Wilton, near the mouth of the Tees, was the seat of the Bulmers, who were allied to all the neighbouring great families, the Hiltons, the Evers, the Tempests. Sir William Bulmer of Wilton married Margery daughter of Sir John Conyers, by whom he had three sons, John, Ralph and William[143]. He was present at the battle of Flodden, where he distinguished himself by attacking and routing with a much inferior force the Scots troops under Lord Hume[144]. In November 1519 he was summoned before the Court of Star Chamber on a charge of rioting, together with Sir William Conyers and others[145]. The King presided in person at the trial, and was very much enraged because it appeared from the evidence that Sir William Bulmer “being the King’s servant sworn, refused the King’s service and became servant to the Duke of Buckingham.” Henry exclaimed “that he would none of his servants should hang on another man’s sleeve, and that he was as well able to maintain him as the Duke of Buckingham; and what might be thought by his departing, and what might be supposed by the Duke’s retaining him, he would not then declare.... The knight kneeled still on his knees crying the King’s mercy, and never a nobleman there durst intreat for him, the King was so highly displeased with him.”[146] Buckingham was as angry as the King. He saw that he himself was in danger of imprisonment, and he was afterwards accused of having sworn to stab the King to the heart if the order was given to commit him to the Tower[147]. Sir William, however, was pardoned[148], and in the following year his son, Sir John Bulmer, served under the Earl of Surrey, afterwards Duke of Norfolk, in Ireland[149].
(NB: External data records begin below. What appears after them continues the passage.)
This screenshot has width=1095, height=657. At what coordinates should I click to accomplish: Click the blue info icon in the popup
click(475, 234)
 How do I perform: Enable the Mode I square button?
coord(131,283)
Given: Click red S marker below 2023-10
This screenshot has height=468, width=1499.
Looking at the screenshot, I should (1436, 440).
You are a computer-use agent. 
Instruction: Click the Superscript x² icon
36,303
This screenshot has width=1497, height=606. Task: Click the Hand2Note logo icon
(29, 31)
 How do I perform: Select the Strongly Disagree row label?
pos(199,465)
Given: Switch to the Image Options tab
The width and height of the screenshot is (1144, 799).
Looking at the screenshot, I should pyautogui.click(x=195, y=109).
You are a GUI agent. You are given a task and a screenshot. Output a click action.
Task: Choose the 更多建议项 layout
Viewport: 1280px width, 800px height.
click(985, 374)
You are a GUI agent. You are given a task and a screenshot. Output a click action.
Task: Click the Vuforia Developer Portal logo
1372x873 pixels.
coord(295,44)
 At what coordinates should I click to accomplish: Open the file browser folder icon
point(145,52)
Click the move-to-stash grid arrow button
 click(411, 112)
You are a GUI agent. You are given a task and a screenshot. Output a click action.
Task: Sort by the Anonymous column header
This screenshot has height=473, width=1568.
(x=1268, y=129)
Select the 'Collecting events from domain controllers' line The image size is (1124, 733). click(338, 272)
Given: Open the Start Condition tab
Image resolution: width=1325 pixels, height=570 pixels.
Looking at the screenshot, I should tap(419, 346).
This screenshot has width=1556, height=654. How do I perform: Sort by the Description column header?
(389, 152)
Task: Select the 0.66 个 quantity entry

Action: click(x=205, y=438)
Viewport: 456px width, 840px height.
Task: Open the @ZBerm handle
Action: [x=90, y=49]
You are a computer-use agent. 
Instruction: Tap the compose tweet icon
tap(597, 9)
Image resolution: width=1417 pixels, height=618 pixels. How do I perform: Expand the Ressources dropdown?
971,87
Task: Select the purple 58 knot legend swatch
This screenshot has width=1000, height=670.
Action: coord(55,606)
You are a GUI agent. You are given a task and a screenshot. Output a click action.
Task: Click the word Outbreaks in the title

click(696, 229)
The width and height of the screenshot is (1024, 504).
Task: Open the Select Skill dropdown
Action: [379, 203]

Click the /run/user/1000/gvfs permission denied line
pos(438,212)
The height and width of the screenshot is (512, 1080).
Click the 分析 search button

On October 6, 1531, Sir William Bulmer made his will, a long, elaborate document, full of tragic irony considering the later history of the family. The gold chain weighing 100 pounds which was to be an heirloom for the children of his eldest son must have disappeared into the King’s coffers when that son was attainted; the chantry of St Ellen where four poor bedesmen and one woman were to pray for ever for the founder’s soul can only have stood a few years. The supervisors of the will were “my especial good lord, my lord of Westmorland, my lord Conyers, and my son Sir Thomas Tempest.”[150] Westmorland had married the Duke of Buckingham’s daughter[151], and the Bulmers may have transferred their allegiance to the Earl on the Duke’s execution. Sir William made his three sons, who were all knighted by this time, his executors, but at the end of the will he added another clause: “Also, as I have named my son, Sir John Bulmer, to have been one of my executors, I will that he be none of them, but he to suffer his two brothers lovingly to occupy and minister all and every my goods favourably without any interruption of him and he to have for his so doing and suffering £300 and my chain and household stuff at Wilton, which before I have bequeathed him; and in like manner he to suffer his brothers to have melling at my chantry at Wilton, and to see the priests and bede men there to have that they should have, and all other my servants, according as I have bequeathed them.”[152]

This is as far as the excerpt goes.